What is needed: Work through the listing below, copying each line that carries the word "agent".
*** Exercise materials Section Begins ***
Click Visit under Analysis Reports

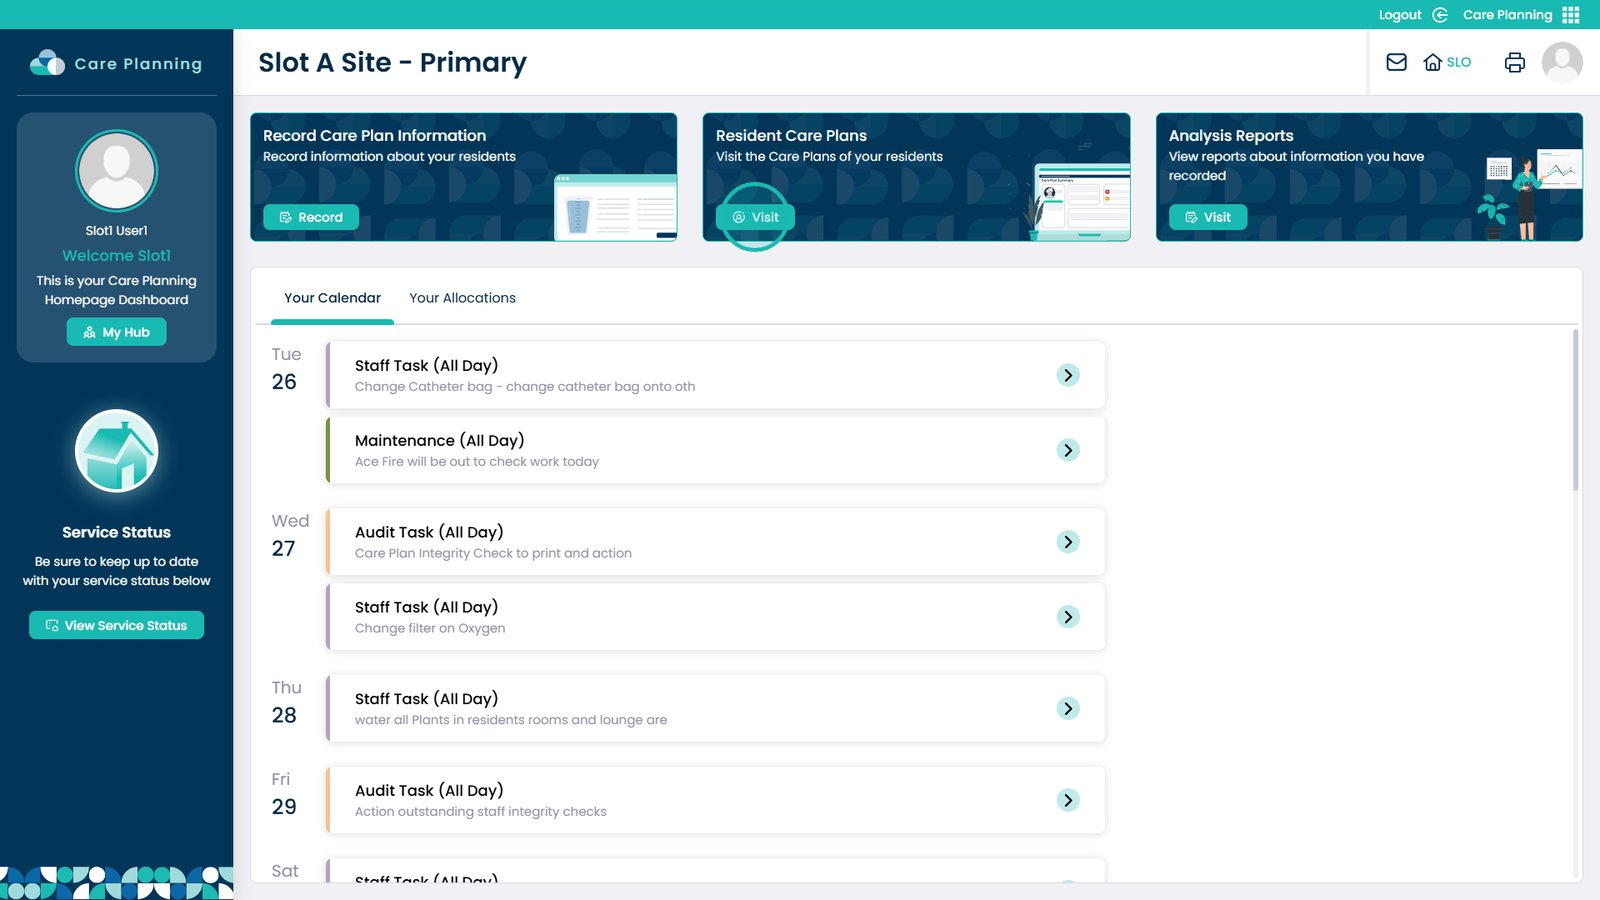point(1207,217)
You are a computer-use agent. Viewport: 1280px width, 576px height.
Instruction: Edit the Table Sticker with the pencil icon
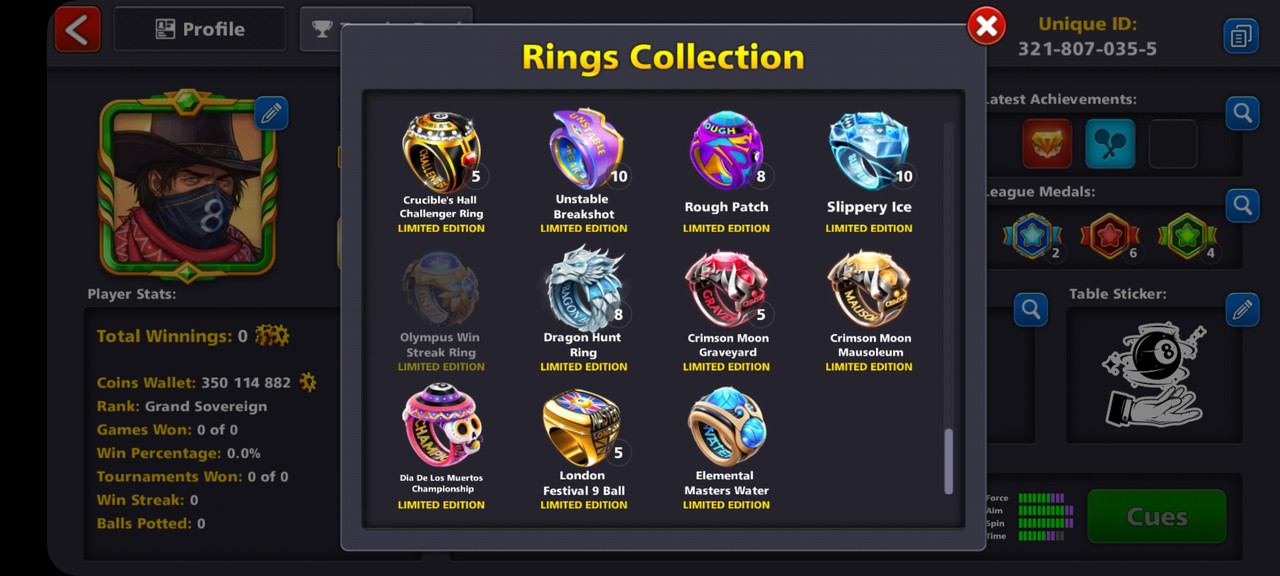[1242, 310]
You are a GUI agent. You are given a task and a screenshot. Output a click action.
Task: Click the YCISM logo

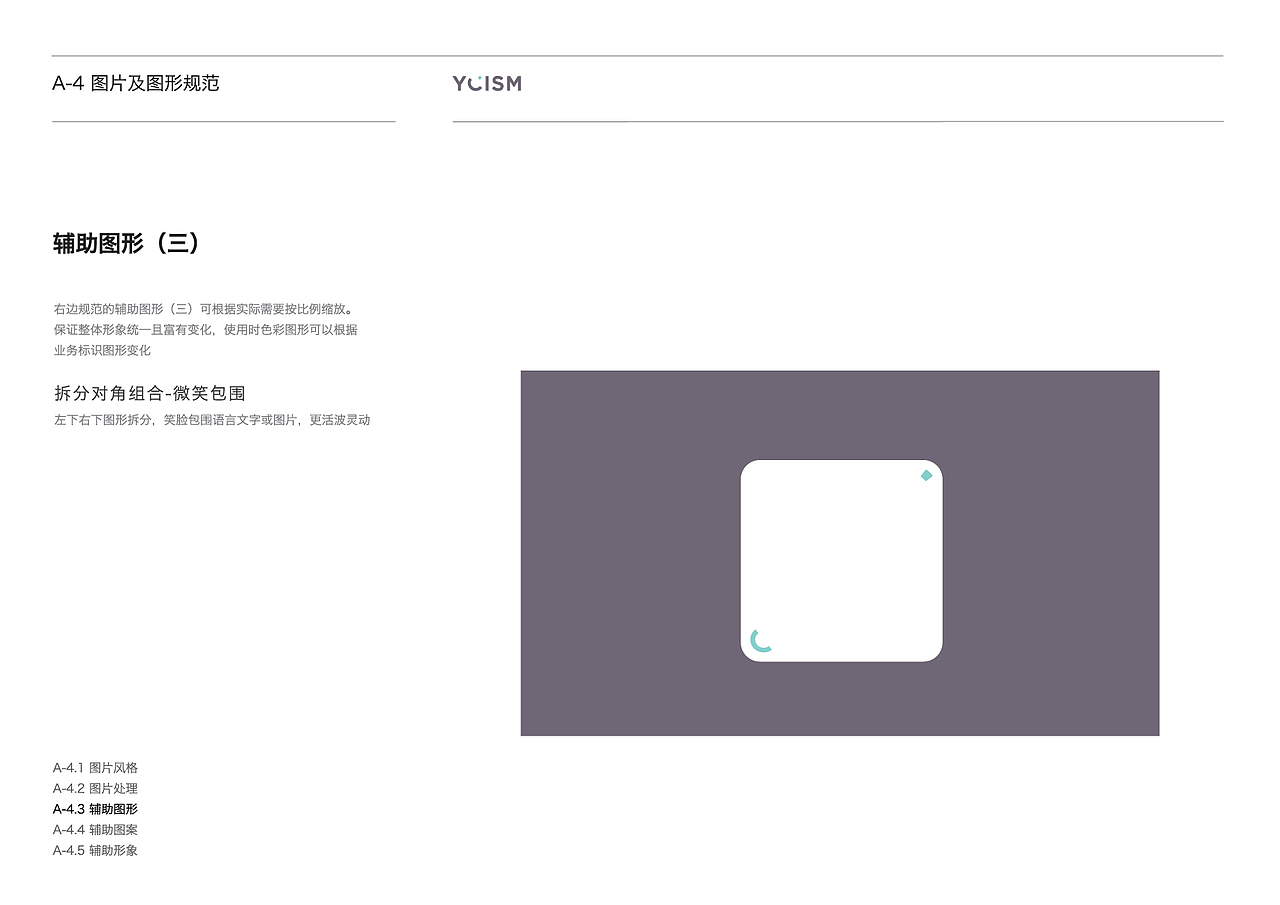pyautogui.click(x=487, y=83)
*** Exercise materials Section Ends ***
Task solution:
You are a computer-use agent. Viewport: 1280px width, 576px height.
You are a GUI agent. You are given a task and a screenshot. Output a click action.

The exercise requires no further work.